Figure 7 shows the change route of four input variables during transient process in the flight envelope. The deviation quantities related to each fault scenario are initially added into health parameters as well as that of the ground operation.
The observation sequence length of training data is 100, and there are 1300 samples in total used for 13 fault cases. The average training time of fault cases by HMM, KPCA-HMM and IRKPCA-HMM are 26.75 s, 22.43 s and 17.75 s, respectively. The training time of the IRKPCA-HMM is the least among the examined algorithms. The indices of
LL* and
Nc by the examined HMMs at
CN = 0 in the transient process is given in
Table 12.
From
Table 12, the indices of
LL* and
Nc by IRKPCA-HMM at
CN = 0 are the largest ones in the most fault cases in the flight envelope. The topological parameters of three HMMs and average performance indices in all fault scenarios at
CN = 0,
CN = 807,
CN = 1558 are reported in
Table 12. The fault feature number and optimal hidden state number of basic HMM are clearly larger than the others. It indicates that the topological structure of the HMMs is clearly simplified after feature extraction by the KPCA and IRKPCA, and it is positive for reducing computational time of gas-path fault diagnosis.
5. Conclusions
This paper develops a systematic approach to fault feature extraction and pattern recognition, which leads to an improved data-driven fault diagnosis method.
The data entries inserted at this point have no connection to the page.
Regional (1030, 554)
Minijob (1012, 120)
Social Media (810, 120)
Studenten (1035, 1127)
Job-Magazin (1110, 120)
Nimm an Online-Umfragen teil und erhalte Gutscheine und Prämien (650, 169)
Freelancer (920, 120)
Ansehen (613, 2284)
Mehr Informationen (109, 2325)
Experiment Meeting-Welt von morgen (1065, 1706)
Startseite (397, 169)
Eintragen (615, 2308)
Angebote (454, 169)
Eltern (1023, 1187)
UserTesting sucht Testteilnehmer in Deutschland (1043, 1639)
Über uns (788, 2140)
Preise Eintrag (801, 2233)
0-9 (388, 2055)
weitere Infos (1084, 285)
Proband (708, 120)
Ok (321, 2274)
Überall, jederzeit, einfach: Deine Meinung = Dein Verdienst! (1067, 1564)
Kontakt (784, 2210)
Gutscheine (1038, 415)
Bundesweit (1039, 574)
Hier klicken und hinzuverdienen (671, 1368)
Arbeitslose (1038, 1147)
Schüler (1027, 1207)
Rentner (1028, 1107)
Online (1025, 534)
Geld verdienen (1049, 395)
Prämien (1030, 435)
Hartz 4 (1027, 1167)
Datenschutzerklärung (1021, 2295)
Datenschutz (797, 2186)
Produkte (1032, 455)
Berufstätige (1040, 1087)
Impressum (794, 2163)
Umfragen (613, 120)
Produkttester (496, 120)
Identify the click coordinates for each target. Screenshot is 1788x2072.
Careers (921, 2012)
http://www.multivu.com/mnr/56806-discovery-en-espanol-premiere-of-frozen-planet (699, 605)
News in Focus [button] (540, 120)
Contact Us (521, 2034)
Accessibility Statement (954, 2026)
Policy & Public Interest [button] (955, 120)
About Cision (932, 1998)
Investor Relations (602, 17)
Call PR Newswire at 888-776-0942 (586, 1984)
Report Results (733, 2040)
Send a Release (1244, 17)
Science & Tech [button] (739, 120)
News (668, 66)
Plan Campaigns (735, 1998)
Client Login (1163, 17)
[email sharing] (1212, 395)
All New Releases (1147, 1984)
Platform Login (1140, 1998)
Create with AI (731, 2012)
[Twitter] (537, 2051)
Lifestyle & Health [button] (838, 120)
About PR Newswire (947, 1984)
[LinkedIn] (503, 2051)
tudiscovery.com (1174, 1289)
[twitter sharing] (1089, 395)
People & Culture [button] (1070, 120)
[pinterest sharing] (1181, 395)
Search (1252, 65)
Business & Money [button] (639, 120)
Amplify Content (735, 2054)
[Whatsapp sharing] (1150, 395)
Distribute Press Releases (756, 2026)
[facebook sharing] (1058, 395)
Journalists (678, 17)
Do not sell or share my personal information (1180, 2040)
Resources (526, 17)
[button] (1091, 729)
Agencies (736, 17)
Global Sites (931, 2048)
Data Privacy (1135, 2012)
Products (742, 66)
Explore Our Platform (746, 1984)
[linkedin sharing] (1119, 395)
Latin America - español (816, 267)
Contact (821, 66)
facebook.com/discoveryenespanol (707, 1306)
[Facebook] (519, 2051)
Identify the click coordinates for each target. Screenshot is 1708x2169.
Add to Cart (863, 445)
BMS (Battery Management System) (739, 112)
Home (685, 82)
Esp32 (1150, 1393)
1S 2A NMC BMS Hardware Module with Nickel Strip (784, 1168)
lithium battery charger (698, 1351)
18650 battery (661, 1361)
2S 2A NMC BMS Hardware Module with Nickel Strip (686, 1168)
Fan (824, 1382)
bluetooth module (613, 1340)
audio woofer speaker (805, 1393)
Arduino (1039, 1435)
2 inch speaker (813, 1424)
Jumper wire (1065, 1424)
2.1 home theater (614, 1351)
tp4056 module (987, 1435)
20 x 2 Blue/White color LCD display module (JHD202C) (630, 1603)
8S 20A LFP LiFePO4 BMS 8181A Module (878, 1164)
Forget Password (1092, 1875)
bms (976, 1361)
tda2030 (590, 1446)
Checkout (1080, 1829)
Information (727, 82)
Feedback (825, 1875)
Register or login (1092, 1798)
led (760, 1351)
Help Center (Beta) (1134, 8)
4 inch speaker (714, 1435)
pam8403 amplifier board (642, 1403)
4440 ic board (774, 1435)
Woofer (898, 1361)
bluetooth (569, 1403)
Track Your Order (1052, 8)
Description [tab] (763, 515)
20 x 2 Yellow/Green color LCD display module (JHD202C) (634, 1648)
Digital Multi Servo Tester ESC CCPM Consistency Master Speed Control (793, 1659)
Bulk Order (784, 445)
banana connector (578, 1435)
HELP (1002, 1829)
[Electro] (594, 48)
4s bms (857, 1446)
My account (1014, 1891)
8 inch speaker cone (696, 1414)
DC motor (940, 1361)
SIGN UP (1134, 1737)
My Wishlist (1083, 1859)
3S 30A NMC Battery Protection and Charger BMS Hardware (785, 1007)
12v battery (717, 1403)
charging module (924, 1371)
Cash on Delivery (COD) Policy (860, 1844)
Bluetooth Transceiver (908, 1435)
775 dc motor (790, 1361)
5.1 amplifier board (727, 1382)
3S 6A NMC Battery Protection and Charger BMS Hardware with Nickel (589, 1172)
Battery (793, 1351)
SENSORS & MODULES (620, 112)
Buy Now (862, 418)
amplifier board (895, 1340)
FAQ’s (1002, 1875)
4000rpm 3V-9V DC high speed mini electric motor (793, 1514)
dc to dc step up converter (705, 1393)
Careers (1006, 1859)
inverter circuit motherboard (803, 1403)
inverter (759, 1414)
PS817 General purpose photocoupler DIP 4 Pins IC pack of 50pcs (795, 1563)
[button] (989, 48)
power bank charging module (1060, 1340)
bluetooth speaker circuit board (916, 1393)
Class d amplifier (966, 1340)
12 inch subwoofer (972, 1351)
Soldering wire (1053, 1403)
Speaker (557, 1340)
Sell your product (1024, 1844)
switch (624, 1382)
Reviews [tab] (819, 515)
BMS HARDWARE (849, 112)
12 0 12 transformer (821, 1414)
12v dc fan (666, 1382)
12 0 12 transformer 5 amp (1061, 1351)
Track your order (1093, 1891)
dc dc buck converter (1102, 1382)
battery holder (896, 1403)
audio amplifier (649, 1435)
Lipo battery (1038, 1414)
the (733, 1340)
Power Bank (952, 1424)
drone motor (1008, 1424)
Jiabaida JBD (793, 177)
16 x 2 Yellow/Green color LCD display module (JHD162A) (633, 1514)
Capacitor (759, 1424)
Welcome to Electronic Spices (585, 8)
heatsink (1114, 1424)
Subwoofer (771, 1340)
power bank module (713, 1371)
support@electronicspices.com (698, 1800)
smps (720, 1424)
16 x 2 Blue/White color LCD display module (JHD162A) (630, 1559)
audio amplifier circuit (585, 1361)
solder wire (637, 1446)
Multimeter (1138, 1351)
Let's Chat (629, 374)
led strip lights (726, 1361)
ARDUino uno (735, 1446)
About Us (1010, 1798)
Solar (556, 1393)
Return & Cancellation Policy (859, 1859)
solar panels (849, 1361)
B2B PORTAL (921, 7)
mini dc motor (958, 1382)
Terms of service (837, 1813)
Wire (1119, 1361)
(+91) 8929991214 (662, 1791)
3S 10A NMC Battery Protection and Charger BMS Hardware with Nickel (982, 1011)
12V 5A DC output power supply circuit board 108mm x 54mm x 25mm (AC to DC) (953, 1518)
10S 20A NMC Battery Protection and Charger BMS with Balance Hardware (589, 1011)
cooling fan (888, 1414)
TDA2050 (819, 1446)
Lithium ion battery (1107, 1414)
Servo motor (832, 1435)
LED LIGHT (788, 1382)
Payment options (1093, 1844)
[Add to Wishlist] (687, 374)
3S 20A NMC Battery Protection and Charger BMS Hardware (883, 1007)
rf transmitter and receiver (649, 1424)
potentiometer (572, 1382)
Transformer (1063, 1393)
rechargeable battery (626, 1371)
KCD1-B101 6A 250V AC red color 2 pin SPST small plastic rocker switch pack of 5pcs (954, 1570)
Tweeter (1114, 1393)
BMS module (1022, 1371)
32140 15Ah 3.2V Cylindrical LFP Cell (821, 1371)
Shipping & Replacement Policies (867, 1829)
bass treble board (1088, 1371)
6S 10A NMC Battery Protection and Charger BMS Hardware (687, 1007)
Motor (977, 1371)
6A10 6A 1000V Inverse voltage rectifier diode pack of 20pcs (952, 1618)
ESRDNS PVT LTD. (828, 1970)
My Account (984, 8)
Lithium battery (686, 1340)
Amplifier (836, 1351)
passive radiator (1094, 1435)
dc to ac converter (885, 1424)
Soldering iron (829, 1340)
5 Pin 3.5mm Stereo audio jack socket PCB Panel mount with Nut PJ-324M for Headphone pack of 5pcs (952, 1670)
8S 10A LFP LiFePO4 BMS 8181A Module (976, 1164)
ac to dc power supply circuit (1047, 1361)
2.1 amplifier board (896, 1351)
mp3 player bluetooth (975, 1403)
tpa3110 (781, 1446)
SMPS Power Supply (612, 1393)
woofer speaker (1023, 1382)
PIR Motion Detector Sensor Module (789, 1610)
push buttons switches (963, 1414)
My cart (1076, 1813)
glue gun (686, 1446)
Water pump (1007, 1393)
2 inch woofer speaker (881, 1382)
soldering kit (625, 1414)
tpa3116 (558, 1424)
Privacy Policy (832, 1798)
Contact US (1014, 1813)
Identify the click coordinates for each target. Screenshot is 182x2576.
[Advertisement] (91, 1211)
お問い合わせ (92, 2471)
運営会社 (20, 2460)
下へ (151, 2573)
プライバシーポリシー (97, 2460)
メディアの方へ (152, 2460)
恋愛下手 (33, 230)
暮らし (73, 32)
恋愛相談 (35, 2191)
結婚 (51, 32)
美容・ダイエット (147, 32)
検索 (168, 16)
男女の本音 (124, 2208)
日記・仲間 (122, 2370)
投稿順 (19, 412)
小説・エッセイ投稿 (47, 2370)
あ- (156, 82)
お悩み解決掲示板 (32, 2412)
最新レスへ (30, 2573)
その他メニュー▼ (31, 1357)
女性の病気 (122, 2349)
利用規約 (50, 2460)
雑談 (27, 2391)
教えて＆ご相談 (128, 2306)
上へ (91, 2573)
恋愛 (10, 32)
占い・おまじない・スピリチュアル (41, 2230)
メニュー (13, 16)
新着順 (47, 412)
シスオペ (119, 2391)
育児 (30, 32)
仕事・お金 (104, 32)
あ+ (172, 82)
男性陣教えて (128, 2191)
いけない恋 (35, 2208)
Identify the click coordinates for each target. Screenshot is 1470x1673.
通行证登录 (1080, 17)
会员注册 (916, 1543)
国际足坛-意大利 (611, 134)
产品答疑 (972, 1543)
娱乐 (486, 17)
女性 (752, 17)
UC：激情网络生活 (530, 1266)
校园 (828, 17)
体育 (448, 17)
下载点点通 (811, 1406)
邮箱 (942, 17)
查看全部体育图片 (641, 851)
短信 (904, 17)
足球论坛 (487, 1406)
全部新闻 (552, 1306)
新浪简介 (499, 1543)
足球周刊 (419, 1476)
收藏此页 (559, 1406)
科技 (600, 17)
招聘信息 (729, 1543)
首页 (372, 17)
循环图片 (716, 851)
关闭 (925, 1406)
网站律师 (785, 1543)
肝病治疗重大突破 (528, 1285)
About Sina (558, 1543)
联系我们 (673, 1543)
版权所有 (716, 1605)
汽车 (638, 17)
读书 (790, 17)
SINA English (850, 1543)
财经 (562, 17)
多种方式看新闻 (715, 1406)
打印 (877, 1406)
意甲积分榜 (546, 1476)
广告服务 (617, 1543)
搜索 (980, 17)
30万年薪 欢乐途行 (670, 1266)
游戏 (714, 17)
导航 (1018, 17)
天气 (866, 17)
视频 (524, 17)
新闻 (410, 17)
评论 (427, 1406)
The novelty of this methodology lies in the development of IRKPCA and HMM in combination to facilitate gas-path fault diagnosis for turbofan engines. The reduced samples from IRKPCA in feature space decrease the measurement dimension while the principal information of fault feature is retained. The IRKPCA is evaluated using general benchmark datasets, and the results reveal that IRKPCA is superior to plain KPCA regarding discriminative power, sparsity and reduced dimension time. The simplified observation sequence by IRKPCA is utilized by HMM to develop an IRKPCA-HMM algorithm. The goal of this methodology is to increase gas-path fault diagnostic accuracy and relieve computational effort both in steady and transient behaviors. The proposed methodology is evaluated in the scenarios of gas-path abrupt fault mixed with gradual degradation in the flight envelope, and test data are generated from a dual-spool turbofan engine model. The stochastic diagnostic modeling framework is presented and numerically assessed by several performance indices. The advantage of the proposed methodology is that it does not only produce more reliable results but also consumes less computational efforts of fault diagnosis.
This research establishes a new direction in data-driven fault diagnosis by proposing IRKPCA-HMM technique that is specifically beneficial to gas-path stochastic fault diagnosis for turbofan engine applications. The methodology developed in this study is not only limited to turbofan engine, but also extended to other types of gas turbine engine. There are some important topics for further study related to this work. First, further studies can be carried out to investigate various kernels used to map the measurement space to feature space. Second, extensions of the cases that have more than one gas-path abrupt fault, added to gradual degradation and the tests of semi-physical hardware in the loop, are worthy of future exploration.